[Source data]
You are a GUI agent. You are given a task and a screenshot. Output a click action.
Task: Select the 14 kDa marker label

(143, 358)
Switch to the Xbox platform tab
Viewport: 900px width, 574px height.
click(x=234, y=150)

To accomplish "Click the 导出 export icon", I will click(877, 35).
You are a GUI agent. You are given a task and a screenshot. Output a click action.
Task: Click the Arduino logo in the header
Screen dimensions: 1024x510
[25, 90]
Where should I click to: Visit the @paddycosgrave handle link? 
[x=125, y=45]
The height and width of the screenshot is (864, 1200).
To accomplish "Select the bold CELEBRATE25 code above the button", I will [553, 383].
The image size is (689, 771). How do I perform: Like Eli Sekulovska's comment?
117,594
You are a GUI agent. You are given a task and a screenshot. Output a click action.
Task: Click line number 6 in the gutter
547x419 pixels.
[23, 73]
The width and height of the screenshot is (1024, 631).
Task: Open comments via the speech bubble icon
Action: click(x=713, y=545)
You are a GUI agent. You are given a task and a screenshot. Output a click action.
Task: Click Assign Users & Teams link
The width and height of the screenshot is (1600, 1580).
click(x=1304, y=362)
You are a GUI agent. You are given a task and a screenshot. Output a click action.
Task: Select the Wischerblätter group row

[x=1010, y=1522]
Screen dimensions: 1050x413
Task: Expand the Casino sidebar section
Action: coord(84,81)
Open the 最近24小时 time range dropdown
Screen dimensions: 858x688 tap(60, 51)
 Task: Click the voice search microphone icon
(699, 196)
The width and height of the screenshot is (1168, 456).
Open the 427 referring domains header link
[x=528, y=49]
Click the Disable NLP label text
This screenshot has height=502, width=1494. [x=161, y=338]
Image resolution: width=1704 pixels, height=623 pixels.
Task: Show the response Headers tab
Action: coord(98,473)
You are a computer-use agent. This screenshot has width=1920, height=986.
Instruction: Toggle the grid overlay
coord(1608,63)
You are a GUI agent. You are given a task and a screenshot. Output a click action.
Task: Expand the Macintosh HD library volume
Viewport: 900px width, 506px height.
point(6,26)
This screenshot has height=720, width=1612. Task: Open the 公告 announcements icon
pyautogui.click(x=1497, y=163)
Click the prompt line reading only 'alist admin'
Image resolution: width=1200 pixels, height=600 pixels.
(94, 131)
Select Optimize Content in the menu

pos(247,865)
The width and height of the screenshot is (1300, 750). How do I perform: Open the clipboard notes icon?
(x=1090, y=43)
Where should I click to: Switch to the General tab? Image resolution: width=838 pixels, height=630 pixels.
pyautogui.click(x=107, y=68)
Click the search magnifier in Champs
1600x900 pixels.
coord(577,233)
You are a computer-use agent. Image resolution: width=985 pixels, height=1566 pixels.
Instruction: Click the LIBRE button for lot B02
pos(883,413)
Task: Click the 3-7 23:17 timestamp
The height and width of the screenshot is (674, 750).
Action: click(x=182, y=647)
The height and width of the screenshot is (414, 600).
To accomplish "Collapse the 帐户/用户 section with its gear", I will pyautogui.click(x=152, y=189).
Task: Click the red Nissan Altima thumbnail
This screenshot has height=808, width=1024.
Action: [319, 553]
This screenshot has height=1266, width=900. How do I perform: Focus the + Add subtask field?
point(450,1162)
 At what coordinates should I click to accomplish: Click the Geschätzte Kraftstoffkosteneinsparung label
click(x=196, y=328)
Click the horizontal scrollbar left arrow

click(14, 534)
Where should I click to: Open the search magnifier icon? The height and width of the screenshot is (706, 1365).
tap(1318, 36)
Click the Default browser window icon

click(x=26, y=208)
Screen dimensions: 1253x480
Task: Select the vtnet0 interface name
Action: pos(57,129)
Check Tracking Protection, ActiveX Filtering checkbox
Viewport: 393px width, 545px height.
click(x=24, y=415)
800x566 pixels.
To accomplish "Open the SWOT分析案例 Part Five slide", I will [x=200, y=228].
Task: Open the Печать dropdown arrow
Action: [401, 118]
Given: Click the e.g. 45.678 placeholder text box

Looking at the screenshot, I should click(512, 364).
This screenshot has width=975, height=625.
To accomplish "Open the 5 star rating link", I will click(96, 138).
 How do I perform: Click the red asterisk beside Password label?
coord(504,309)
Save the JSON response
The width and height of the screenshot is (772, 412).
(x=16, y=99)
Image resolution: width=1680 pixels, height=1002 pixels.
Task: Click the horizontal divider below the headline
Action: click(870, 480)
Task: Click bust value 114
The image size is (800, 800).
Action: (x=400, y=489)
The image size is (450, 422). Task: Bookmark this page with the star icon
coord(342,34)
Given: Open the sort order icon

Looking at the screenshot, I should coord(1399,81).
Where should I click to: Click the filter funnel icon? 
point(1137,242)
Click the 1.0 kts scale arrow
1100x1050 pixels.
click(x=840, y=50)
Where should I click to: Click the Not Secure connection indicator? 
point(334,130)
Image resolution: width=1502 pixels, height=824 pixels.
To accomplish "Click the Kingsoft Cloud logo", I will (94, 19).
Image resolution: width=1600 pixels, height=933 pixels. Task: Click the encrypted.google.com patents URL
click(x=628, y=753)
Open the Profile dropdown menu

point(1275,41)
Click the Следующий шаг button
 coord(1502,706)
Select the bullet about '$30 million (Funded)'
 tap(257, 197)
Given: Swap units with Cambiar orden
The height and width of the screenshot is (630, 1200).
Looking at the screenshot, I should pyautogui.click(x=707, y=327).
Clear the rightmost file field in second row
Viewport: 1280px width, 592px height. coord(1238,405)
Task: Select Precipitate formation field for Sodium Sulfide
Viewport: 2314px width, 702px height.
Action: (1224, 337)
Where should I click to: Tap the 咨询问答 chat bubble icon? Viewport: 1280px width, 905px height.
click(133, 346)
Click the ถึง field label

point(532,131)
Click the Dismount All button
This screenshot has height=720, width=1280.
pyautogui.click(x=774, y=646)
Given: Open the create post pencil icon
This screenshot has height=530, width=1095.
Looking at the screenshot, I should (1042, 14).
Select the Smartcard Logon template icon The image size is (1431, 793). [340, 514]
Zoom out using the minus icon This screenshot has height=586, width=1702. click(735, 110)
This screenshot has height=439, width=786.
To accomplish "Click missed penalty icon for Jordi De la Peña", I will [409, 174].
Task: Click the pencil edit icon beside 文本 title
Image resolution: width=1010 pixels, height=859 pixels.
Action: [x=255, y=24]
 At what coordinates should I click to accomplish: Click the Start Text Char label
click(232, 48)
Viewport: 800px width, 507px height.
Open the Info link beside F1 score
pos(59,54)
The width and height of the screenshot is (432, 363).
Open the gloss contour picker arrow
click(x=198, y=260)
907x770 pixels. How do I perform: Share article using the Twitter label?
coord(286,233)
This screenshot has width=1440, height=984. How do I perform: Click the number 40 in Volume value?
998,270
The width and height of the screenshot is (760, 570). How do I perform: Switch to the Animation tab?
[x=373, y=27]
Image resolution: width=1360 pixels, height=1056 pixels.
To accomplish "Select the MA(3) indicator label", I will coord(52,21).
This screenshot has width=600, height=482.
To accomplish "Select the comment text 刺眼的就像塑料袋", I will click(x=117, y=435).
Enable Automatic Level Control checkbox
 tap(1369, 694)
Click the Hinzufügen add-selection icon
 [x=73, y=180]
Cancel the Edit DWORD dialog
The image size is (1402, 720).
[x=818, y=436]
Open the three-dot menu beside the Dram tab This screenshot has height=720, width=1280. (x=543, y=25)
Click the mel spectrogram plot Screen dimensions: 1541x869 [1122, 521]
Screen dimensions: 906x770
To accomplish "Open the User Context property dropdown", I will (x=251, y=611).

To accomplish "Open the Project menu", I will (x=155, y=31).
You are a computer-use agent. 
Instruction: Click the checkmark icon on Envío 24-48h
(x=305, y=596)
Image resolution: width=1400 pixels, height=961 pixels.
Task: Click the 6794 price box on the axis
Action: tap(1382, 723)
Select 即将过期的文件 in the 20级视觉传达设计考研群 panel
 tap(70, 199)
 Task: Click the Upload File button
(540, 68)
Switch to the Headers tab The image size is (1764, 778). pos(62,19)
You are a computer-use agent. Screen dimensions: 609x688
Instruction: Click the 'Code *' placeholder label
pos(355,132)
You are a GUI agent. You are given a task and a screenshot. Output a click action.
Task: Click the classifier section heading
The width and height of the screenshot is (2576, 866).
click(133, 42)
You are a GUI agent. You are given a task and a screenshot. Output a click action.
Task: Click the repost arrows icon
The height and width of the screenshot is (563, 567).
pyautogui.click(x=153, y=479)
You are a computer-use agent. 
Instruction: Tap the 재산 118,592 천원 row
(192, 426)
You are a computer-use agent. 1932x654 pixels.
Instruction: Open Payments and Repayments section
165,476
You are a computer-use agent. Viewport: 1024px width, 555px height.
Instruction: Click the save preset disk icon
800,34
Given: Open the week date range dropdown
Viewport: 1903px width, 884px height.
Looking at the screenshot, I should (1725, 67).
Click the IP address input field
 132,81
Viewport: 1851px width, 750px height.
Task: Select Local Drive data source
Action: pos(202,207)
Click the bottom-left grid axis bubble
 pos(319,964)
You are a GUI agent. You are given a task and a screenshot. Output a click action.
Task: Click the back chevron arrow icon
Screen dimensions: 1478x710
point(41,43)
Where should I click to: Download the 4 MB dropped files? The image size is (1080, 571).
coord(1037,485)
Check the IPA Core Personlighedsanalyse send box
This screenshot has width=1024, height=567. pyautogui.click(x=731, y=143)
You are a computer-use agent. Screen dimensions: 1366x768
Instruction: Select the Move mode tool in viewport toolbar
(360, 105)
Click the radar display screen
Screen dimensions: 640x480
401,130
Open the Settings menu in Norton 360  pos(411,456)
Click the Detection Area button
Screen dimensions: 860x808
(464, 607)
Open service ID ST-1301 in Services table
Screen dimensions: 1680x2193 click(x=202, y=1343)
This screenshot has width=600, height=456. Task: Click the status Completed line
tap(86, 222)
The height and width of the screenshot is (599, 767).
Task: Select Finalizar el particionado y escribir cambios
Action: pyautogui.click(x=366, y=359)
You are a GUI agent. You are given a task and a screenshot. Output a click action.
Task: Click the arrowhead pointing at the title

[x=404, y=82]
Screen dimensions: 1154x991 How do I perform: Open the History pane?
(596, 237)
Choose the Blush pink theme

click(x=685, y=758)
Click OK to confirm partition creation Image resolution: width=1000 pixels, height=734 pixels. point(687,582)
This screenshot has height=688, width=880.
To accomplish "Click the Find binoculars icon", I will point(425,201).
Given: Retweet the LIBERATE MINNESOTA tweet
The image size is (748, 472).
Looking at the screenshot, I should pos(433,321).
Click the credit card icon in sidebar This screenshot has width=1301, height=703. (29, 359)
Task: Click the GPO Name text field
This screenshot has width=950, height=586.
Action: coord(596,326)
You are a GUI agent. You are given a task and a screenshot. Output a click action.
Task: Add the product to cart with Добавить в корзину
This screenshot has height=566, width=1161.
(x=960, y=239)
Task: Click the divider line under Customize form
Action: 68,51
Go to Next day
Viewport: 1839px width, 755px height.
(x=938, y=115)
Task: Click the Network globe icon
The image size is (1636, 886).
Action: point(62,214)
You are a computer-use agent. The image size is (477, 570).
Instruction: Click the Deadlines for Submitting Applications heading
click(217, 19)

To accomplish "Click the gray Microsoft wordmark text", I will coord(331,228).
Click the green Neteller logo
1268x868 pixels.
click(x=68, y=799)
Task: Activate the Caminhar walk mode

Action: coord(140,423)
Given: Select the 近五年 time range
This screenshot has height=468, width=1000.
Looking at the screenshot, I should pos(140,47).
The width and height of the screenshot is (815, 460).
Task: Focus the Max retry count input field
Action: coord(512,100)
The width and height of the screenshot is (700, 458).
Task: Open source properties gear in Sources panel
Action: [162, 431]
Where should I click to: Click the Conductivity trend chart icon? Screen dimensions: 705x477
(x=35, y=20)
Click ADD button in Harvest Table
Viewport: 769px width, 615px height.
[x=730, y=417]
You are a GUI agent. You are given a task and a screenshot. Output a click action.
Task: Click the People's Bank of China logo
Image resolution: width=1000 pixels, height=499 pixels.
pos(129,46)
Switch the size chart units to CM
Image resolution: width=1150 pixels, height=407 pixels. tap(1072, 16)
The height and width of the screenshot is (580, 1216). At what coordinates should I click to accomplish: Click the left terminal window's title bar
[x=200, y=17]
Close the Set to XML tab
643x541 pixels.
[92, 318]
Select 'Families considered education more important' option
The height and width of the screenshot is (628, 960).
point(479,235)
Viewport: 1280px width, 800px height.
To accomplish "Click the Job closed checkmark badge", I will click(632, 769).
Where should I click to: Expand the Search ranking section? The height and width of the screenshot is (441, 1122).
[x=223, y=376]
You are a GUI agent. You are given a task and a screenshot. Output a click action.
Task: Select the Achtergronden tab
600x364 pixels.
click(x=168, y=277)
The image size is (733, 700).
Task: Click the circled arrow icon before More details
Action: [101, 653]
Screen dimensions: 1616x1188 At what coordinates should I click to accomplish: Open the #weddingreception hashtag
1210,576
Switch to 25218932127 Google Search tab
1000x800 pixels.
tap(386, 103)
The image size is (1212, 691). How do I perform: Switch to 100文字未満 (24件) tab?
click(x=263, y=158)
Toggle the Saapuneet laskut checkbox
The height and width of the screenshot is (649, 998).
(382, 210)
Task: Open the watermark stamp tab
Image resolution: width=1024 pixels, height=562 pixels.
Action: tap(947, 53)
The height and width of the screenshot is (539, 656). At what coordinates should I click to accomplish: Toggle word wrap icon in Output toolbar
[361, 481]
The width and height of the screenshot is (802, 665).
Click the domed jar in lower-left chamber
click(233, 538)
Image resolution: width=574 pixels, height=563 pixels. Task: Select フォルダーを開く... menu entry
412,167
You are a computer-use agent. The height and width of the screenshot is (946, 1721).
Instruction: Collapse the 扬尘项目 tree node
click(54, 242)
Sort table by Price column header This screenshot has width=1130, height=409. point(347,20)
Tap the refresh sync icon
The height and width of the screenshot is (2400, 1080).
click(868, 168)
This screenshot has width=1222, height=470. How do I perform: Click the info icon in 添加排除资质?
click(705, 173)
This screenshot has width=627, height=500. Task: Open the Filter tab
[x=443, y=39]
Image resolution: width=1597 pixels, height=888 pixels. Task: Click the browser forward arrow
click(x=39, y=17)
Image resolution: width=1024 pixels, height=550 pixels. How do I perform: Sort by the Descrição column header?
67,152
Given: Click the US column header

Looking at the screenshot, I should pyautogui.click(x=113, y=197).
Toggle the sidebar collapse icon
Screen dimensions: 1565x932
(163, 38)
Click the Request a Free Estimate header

What is being asked: Print, please, the lines above from the very first through the one that holds "Task: Expand the Macintosh HD library volume", both included, word for word and with nothing else.

Expected answer:
You are a GUI agent. You are given a task and a screenshot. Output a click action.
Task: Select the 14 kDa marker label

(143, 358)
Switch to the Xbox platform tab
Viewport: 900px width, 574px height.
click(x=234, y=150)

To accomplish "Click the 导出 export icon", I will click(877, 35).
You are a GUI agent. You are given a task and a screenshot. Output a click action.
Task: Click the Arduino logo in the header
Screen dimensions: 1024x510
[25, 90]
Where should I click to: Visit the @paddycosgrave handle link? 
[x=125, y=45]
The height and width of the screenshot is (864, 1200).
To accomplish "Select the bold CELEBRATE25 code above the button", I will [553, 383].
The image size is (689, 771). How do I perform: Like Eli Sekulovska's comment?
117,594
You are a GUI agent. You are given a task and a screenshot. Output a click action.
Task: Click line number 6 in the gutter
547x419 pixels.
[23, 73]
The width and height of the screenshot is (1024, 631).
Task: Open comments via the speech bubble icon
Action: click(x=713, y=545)
You are a GUI agent. You are given a task and a screenshot. Output a click action.
Task: Click Assign Users & Teams link
The width and height of the screenshot is (1600, 1580).
click(x=1304, y=362)
You are a GUI agent. You are given a task and a screenshot. Output a click action.
Task: Select the Wischerblätter group row

[x=1010, y=1522]
Screen dimensions: 1050x413
Task: Expand the Casino sidebar section
Action: coord(84,81)
Open the 最近24小时 time range dropdown
Screen dimensions: 858x688 tap(60, 51)
 Task: Click the voice search microphone icon
(699, 196)
The width and height of the screenshot is (1168, 456).
Open the 427 referring domains header link
[x=528, y=49]
Click the Disable NLP label text
This screenshot has height=502, width=1494. [x=161, y=338]
Image resolution: width=1704 pixels, height=623 pixels.
Task: Show the response Headers tab
Action: coord(98,473)
You are a computer-use agent. This screenshot has width=1920, height=986.
Instruction: Toggle the grid overlay
coord(1608,63)
You are a GUI agent. You are given a task and a screenshot. Output a click action.
Task: Expand the Macintosh HD library volume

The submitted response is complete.